Under Section 22 of the Immigration Act 2014, landlords “must not authorise an adult to occupy premises under a residential tenancy agreement if the adult is disqualified as a result of their immigration status.” The legislation does not apply to those under 18 or those not renting the property as their main home, although the Home Office’s code of practice on the civil penalty scheme does recommend assuming the property is being let as a main home if there is any doubt
In order to check a tenant’s immigration status, landlords will need to view original immigration documents in the presence (or via live video link) of the applicant, make copies of the documents, and keep the copies for 12 months after the tenancy expires. The checks can take place no more than 28 days before the commencement of the tenancy agreement.
The code of practice sets out a list of acceptable documents to prove a tenant’s right to rent, including UK, Swiss or EEA passports (current or expired), a biometric immigration document, or a residence card. For applicants whose immigration documents are held by the Home Office and are therefore not available, the Home Office has created a Landlords Checking Service. This online tool will provide an answer as to the applicant’s right to rent. If no answer is received from the service within 48 hours, the landlord will have a statutory excuse against liability for a penalty
If a check shows a tenant has unlimited right to rent, the landlord will not be required to carry out further checks prior to any subsequent tenancy renewals. If, however, the tenant has limited right to rent, landlords will have to carry out repeat checks. For example, if a tenant has leave to remain until 1 July 2018, their right to rent will expire on that date as well, and it will be the responsibility of the landlord to carry out additional checks before that date. For tenants with limited leave to remain, they only need to demonstrate their eligibility on the commencement date of the tenancy agreement; the landlord will have a statutory excuse for a year. Even if the tenant’s leave expires a day after the agreement is commenced, no follow-up checks will be required in the first year.
If a follow-up check indicates an occupier no longer has the right to rent, landlords will be required to report this to the Home Office “as soon as reasonably practical”. However, once this report has been made the landlord is under no obligation to evict the occupier.
With regards to new tenants, landlords are under no obligation to report an applicant having no right to rent to the Home Office, provided they do not allow them to occupy the property.
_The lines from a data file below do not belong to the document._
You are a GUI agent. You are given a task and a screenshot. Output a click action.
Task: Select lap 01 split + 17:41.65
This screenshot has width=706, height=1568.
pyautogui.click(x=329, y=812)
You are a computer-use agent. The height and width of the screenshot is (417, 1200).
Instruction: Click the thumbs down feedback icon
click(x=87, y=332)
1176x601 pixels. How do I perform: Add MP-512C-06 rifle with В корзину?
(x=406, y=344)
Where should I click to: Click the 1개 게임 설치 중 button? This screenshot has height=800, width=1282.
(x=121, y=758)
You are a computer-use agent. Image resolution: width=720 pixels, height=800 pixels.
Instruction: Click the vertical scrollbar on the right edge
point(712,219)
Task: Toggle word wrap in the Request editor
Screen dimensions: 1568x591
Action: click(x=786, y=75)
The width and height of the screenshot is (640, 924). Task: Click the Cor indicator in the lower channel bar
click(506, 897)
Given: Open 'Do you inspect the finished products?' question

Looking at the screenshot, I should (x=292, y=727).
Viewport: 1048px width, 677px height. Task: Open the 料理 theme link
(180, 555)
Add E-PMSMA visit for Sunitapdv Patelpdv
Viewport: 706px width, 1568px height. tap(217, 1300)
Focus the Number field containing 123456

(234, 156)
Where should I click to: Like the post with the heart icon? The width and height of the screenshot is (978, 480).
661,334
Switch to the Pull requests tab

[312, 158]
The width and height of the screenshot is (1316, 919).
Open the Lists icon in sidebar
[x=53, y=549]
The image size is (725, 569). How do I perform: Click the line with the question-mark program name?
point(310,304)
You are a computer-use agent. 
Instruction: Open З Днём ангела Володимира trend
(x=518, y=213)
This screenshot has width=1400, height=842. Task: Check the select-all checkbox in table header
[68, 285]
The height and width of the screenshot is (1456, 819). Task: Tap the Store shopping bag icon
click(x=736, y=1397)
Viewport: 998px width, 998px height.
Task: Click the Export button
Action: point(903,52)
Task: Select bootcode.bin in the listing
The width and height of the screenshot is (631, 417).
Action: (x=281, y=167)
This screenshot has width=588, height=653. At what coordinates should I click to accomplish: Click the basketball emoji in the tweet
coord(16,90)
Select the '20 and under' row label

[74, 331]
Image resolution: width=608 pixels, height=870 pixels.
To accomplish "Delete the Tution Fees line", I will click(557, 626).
If a landlord rents to a person with no right to rent, or does not report the expiration of an occupier’s limited right to rent, they will be liable for a civil penalty.
The penalties for a breach of regulation range from £80 for a one off first offence to £3000 per illegal occupant for repeat or multiple breaches, so consideration needs to be given as to how as landlords and agents we monitor this ongoing
However, On 3 August 2015, Greg Clark, Secretary of State for Communities and Local Government, announced that new measures for evicting tenants with an expired right to rent would be included in the forthcoming Immigration Bill:
“Measures in the forthcoming Immigration Bill will go further, and will enable landlords to evict illegal immigrant tenants more easily, by giving them the means to end a tenancy when a person’s leave to remain in the UK ends - in some circumstances without a court order. This will be triggered by a notice issued by the Home Office confirming that the tenant no longer has the right to rent in the UK. The landlord would then be expected to take action to ensure that the illegal immigrant tenant or occupant leaves the property”.
On 3 August 2015, the Government announced that the forthcoming Immigration Bill would amend further the rules around right to rent when it is rolled out, with landlords who persistently failed to carry out checks facing up to a possible five years imprisonment. It was also announced that the Bill would include measures to make eviction of tenants without a right to rent easier.